Collected data entries

----------

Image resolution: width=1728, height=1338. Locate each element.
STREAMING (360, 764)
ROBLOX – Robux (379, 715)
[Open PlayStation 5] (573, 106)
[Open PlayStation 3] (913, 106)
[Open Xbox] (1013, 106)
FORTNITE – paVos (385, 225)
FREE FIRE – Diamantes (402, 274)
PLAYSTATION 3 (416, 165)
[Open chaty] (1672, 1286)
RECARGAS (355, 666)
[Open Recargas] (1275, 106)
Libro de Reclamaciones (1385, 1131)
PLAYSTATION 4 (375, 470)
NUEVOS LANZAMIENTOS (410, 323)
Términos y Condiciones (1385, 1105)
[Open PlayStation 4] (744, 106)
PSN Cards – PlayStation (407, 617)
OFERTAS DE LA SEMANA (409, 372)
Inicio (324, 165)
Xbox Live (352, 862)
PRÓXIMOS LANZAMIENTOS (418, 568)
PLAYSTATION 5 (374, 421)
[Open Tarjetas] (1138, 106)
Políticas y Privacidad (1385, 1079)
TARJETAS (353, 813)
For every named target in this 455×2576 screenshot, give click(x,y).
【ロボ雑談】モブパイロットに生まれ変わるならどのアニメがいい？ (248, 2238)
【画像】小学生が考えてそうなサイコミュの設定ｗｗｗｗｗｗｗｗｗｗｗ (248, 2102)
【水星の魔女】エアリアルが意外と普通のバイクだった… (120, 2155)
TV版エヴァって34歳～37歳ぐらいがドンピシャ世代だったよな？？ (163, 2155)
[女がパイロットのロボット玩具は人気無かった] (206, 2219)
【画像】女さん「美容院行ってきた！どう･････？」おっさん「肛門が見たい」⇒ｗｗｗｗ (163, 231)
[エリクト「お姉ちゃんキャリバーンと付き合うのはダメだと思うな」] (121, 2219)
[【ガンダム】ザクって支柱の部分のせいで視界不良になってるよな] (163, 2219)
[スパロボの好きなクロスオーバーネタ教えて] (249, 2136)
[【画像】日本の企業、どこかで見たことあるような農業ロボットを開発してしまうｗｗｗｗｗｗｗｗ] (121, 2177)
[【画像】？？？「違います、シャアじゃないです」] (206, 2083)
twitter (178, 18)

----------

Directions ->
Scan the entries above for the string "LANZAMIENTOS" and copy each line containing it.

Exercise response ->
NUEVOS LANZAMIENTOS (410, 323)
PRÓXIMOS LANZAMIENTOS (418, 568)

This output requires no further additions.